Bisnis.com, JAKARTA—Asosiasi Logistik dan Forwarder Indonesia (ALFI) menyiapkan langkah jalur hukum untuk membatalkan hasil revisi SK Menhub No. KM 10 Tahun 1988 tentang Jasa Pengurusan Transportasi (JPT) karena dalam Permenhub yang baru itu, perusahaan JPT harus memiliki modal dasar Rp 25 miliar dari sebelumnya Rp 200 juta.
Sekjen DPP ALFI, Akbar Johan mengatakan,pihaknya tidak akan melakukan aksi demo sebagai sikap penolakan beleid itu, tetapi mengedepankan saluran hukum yakni melalui gugatan ke PTUN.
"Karena itu produk hukum yang dihasilkan Kemenhub, maka kami akan menempuh jalur hukum ke PTUN, bukan melalui aksi masa atau mogok," ujarnya kepada Bisnis,hari ini, Senin (20/4).

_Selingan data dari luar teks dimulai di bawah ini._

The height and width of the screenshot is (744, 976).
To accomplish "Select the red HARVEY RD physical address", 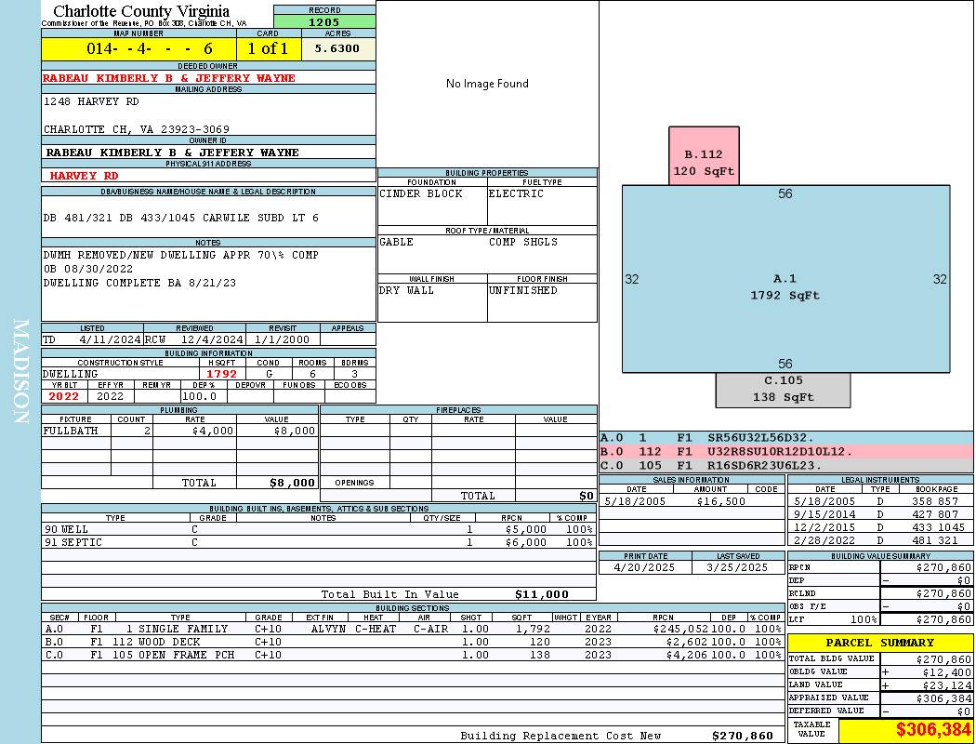I will 84,175.
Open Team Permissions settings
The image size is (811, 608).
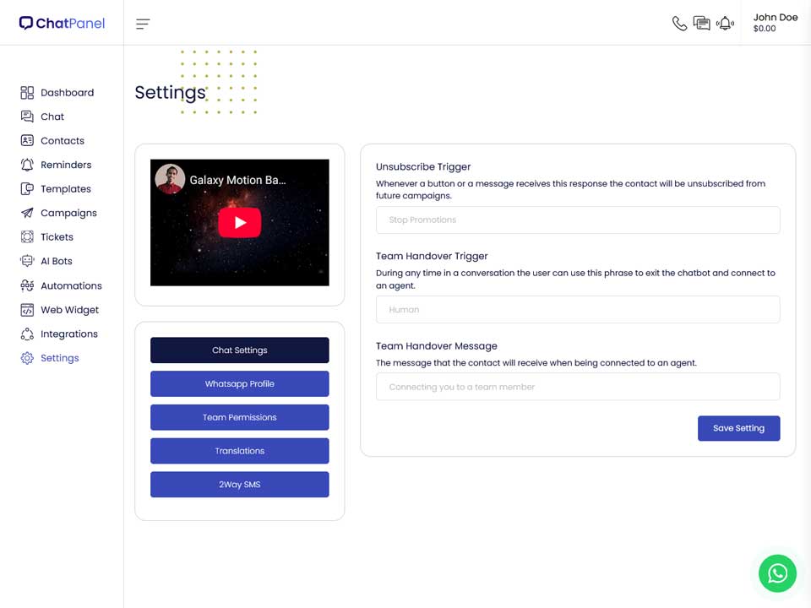pos(239,417)
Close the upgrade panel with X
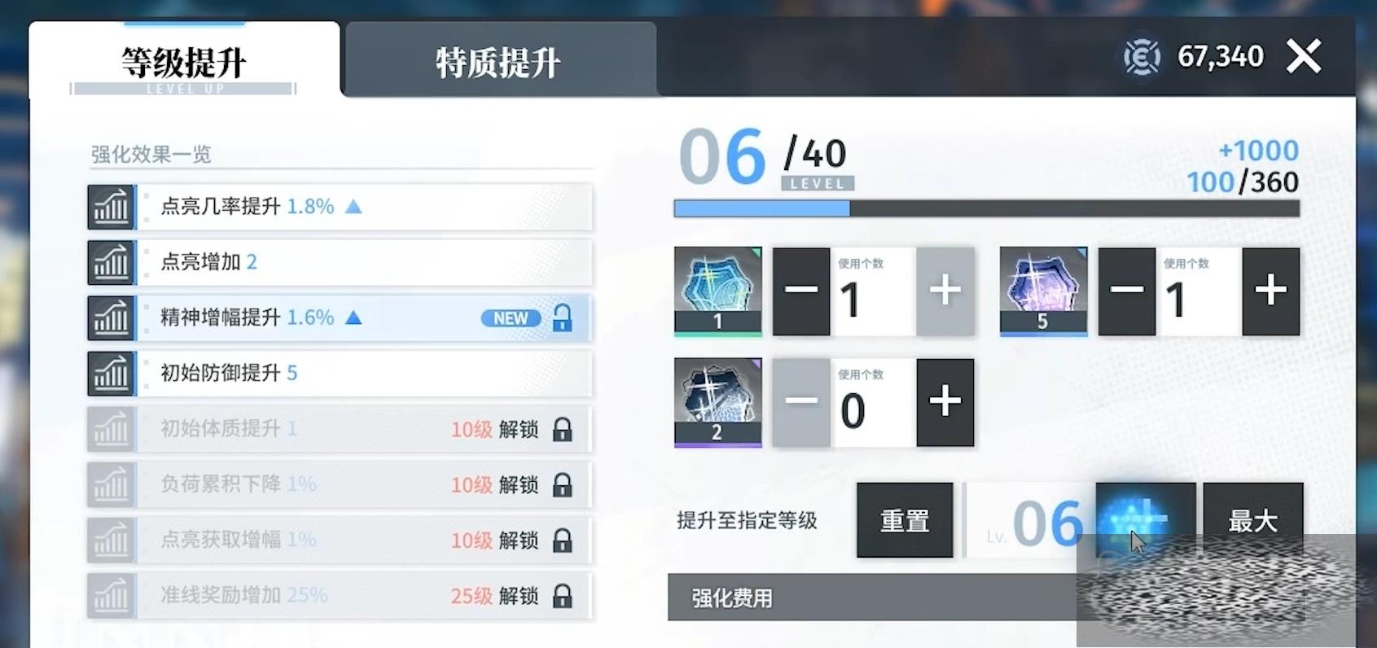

Dia mengatakan, sikap ALFI yang mempersoalkan beleid kewajiban modal JPT sebesar Rp.25 milliar itu merupakan aspirasi ribuan pengusaha forwarder dan logistik dari sabang sampai merauke.
"Kami DPP ALFI menerima aspirasi ini, termasuk dari pengurus ALFI di Papua, Kalimantan, dan Jawa Timur yang resah jika beleid itu tetap diberlakukan akan mematikan 90% usaha forwarder dan logistik yang sudah eksis selama ini," tuturnya.
Akbar berharap pemerintah mau mendengarkan keluhan pelaku usaha logistik di tanah air, sebab beleid tersebut saat ini menimbulkan keresehahan dunia usaha logistik dalam negeri.
Ketua Koordinator Wilayah ALFI untuk Wilayah Maluku, Maluku Utara, Papua dan Papua Barat, Muhammad Coya, mengatakan Menhub Ignasius Jonan harus mencabut beleid yang merusak tatanan ekonomi dan hilangnya kepercayaan dunia usaha di sektor logistik terhadap pemerintahan Jokowi saat ini.
"Beleid itu mematikan usaha forwarder lokal yang tergolong UKM.Padahal seharusnya pemerintah melakukan pembinaan dan pemberdayaan dunia usaha,"ujar Coya.
Menurut dia, kebijakan Menteri Perhubungan yang sama sekali tidak berdasar, karena tidak memberikan norma dan formulasi perhitungan yang masuk akal dan dapat diterima oleh para pelaku ekonomi disektor Logistik nasional.
Jika Bleid tersebut akan tetap dipaksakan pemberlakuannya, kata dia lagi, maka hal ini akan mengakibatkan lumpuhnya seluruh kegiatan Perusahaan EMKL dan Jasa Pengurusan Transportasi (JPT) yang berada diseluruh wilayah Maluku dan Papua serta Indonesia secara keseluruhan dan menutup usahanya akibat tidak punya modal.
Coya menilai bahwa Menteri Perhubungan idealnya berkonsultasi dengan pihak Kamar Dagang dan Industri (KADIN) Indonesia selaku mitra pemerintah, sebelum membuat kebijakan.
"Menhub, tidak perlu menunjukkan superioritas kekuasaan karena rakyat sekarang juga sudah bisa menghitung dan menilai, jangan terlalu memaksakan kehendak dan berikanlah perlindungan yang kuat untuk kemajuan bangsa sendiri,"ujar Coya.